» **GIVEN TASK**
Copy out every line of the material below verbatim, changing nothing.

Word and element location data
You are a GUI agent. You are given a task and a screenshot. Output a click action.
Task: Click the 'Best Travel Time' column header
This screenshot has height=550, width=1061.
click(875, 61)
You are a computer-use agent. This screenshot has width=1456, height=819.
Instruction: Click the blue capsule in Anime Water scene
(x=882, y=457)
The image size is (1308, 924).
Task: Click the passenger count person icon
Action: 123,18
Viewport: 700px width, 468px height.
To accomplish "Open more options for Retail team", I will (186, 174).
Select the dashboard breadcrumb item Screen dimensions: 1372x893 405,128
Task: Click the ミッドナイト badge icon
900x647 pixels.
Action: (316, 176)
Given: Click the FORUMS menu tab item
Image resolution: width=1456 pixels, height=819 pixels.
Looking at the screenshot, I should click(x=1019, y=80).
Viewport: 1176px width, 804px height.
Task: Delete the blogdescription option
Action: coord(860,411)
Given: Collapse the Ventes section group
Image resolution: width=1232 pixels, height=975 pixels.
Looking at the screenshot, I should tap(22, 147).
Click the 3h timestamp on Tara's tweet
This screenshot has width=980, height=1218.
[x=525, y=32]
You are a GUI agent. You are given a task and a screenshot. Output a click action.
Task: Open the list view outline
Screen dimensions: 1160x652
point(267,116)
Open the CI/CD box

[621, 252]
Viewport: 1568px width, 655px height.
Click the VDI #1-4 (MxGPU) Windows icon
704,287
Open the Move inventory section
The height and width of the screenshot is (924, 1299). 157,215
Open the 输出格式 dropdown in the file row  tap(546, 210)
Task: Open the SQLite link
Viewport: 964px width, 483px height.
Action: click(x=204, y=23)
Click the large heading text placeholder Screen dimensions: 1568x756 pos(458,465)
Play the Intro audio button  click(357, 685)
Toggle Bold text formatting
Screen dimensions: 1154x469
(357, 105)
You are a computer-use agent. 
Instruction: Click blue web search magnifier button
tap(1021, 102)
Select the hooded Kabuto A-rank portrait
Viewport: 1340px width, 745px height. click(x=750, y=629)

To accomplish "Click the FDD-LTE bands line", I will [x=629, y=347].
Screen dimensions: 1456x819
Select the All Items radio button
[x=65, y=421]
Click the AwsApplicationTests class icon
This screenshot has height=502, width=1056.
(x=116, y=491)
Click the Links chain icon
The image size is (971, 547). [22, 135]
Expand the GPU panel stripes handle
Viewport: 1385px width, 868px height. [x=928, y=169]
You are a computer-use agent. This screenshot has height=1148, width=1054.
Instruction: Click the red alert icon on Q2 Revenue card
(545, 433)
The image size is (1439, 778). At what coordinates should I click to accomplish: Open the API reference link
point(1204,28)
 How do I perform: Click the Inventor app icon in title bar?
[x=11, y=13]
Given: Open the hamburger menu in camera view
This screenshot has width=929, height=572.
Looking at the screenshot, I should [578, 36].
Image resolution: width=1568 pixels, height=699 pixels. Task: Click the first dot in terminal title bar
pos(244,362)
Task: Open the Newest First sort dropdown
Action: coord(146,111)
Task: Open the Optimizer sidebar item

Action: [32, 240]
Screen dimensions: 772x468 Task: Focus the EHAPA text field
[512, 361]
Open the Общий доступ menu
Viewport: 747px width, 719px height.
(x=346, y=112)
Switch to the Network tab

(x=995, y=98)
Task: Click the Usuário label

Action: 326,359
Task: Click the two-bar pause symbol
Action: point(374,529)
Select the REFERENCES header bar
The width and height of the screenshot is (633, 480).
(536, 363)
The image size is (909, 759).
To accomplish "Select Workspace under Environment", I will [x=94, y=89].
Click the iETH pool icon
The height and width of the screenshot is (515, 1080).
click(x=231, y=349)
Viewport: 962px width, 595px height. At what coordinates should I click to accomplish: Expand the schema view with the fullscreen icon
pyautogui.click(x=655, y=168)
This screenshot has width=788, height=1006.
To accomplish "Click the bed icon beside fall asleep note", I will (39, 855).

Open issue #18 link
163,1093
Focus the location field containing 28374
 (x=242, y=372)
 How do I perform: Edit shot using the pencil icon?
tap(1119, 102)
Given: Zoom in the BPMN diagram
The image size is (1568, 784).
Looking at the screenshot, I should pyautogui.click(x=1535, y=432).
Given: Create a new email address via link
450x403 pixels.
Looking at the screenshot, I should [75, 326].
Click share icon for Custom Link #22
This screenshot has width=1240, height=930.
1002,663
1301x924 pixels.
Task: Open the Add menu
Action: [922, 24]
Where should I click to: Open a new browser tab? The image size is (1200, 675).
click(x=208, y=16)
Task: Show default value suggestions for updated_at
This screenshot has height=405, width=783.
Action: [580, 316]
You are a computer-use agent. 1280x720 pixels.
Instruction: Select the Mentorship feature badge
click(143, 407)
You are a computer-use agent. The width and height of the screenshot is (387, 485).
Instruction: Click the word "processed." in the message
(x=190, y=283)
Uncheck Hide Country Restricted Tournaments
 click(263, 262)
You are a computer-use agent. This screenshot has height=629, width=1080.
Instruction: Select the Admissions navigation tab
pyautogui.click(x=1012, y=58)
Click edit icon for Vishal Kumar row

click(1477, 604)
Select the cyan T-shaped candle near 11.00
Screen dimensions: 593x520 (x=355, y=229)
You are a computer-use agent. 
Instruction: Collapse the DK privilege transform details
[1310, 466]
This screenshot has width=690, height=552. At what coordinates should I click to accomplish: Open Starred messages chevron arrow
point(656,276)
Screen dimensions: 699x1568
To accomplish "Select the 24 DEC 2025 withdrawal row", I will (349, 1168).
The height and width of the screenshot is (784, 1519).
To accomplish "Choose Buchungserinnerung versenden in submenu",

» **TASK SOLUTION**
You are a GUI agent. You are given a task and a screenshot. Output a click action.
Task: Click the 'Best Travel Time' column header
This screenshot has height=550, width=1061.
click(875, 61)
You are a computer-use agent. This screenshot has width=1456, height=819.
Instruction: Click the blue capsule in Anime Water scene
(x=882, y=457)
The image size is (1308, 924).
Task: Click the passenger count person icon
Action: 123,18
Viewport: 700px width, 468px height.
To accomplish "Open more options for Retail team", I will (186, 174).
Select the dashboard breadcrumb item Screen dimensions: 1372x893 405,128
Task: Click the ミッドナイト badge icon
900x647 pixels.
Action: (316, 176)
Given: Click the FORUMS menu tab item
Image resolution: width=1456 pixels, height=819 pixels.
Looking at the screenshot, I should click(x=1019, y=80).
Viewport: 1176px width, 804px height.
Task: Delete the blogdescription option
Action: coord(860,411)
Given: Collapse the Ventes section group
Image resolution: width=1232 pixels, height=975 pixels.
Looking at the screenshot, I should tap(22, 147).
Click the 3h timestamp on Tara's tweet
This screenshot has width=980, height=1218.
[x=525, y=32]
You are a GUI agent. You are given a task and a screenshot. Output a click action.
Task: Open the list view outline
Screen dimensions: 1160x652
point(267,116)
Open the CI/CD box

[621, 252]
Viewport: 1568px width, 655px height.
Click the VDI #1-4 (MxGPU) Windows icon
704,287
Open the Move inventory section
The height and width of the screenshot is (924, 1299). 157,215
Open the 输出格式 dropdown in the file row  tap(546, 210)
Task: Open the SQLite link
Viewport: 964px width, 483px height.
Action: click(x=204, y=23)
Click the large heading text placeholder Screen dimensions: 1568x756 pos(458,465)
Play the Intro audio button  click(357, 685)
Toggle Bold text formatting
Screen dimensions: 1154x469
(357, 105)
You are a computer-use agent. 
Instruction: Click blue web search magnifier button
tap(1021, 102)
Select the hooded Kabuto A-rank portrait
Viewport: 1340px width, 745px height. click(x=750, y=629)

To accomplish "Click the FDD-LTE bands line", I will [x=629, y=347].
Screen dimensions: 1456x819
Select the All Items radio button
[x=65, y=421]
Click the AwsApplicationTests class icon
This screenshot has height=502, width=1056.
(x=116, y=491)
Click the Links chain icon
The image size is (971, 547). [22, 135]
Expand the GPU panel stripes handle
Viewport: 1385px width, 868px height. [x=928, y=169]
You are a computer-use agent. This screenshot has height=1148, width=1054.
Instruction: Click the red alert icon on Q2 Revenue card
(545, 433)
The image size is (1439, 778). At what coordinates should I click to accomplish: Open the API reference link
point(1204,28)
 How do I perform: Click the Inventor app icon in title bar?
[x=11, y=13]
Given: Open the hamburger menu in camera view
This screenshot has width=929, height=572.
Looking at the screenshot, I should [578, 36].
Image resolution: width=1568 pixels, height=699 pixels. Task: Click the first dot in terminal title bar
pos(244,362)
Task: Open the Newest First sort dropdown
Action: coord(146,111)
Task: Open the Optimizer sidebar item

Action: [32, 240]
Screen dimensions: 772x468 Task: Focus the EHAPA text field
[512, 361]
Open the Общий доступ menu
Viewport: 747px width, 719px height.
(x=346, y=112)
Switch to the Network tab

(x=995, y=98)
Task: Click the Usuário label

Action: 326,359
Task: Click the two-bar pause symbol
Action: point(374,529)
Select the REFERENCES header bar
The width and height of the screenshot is (633, 480).
(536, 363)
The image size is (909, 759).
To accomplish "Select Workspace under Environment", I will [x=94, y=89].
Click the iETH pool icon
The height and width of the screenshot is (515, 1080).
click(x=231, y=349)
Viewport: 962px width, 595px height. At what coordinates should I click to accomplish: Expand the schema view with the fullscreen icon
pyautogui.click(x=655, y=168)
This screenshot has width=788, height=1006.
To accomplish "Click the bed icon beside fall asleep note", I will (39, 855).

Open issue #18 link
163,1093
Focus the location field containing 28374
 (x=242, y=372)
 How do I perform: Edit shot using the pencil icon?
tap(1119, 102)
Given: Zoom in the BPMN diagram
The image size is (1568, 784).
Looking at the screenshot, I should pyautogui.click(x=1535, y=432).
Given: Create a new email address via link
450x403 pixels.
Looking at the screenshot, I should [75, 326].
Click share icon for Custom Link #22
This screenshot has width=1240, height=930.
1002,663
1301x924 pixels.
Task: Open the Add menu
Action: [922, 24]
Where should I click to: Open a new browser tab? The image size is (1200, 675).
click(x=208, y=16)
Task: Show default value suggestions for updated_at
This screenshot has height=405, width=783.
Action: [580, 316]
You are a computer-use agent. 1280x720 pixels.
Instruction: Select the Mentorship feature badge
click(143, 407)
You are a computer-use agent. The width and height of the screenshot is (387, 485).
Instruction: Click the word "processed." in the message
(x=190, y=283)
Uncheck Hide Country Restricted Tournaments
 click(263, 262)
You are a computer-use agent. This screenshot has height=629, width=1080.
Instruction: Select the Admissions navigation tab
pyautogui.click(x=1012, y=58)
Click edit icon for Vishal Kumar row

click(1477, 604)
Select the cyan T-shaped candle near 11.00
Screen dimensions: 593x520 (x=355, y=229)
You are a computer-use agent. 
Instruction: Collapse the DK privilege transform details
[1310, 466]
This screenshot has width=690, height=552. At what coordinates should I click to accomplish: Open Starred messages chevron arrow
point(656,276)
Screen dimensions: 699x1568
To accomplish "Select the 24 DEC 2025 withdrawal row", I will (349, 1168).
The height and width of the screenshot is (784, 1519).
To accomplish "Choose Buchungserinnerung versenden in submenu",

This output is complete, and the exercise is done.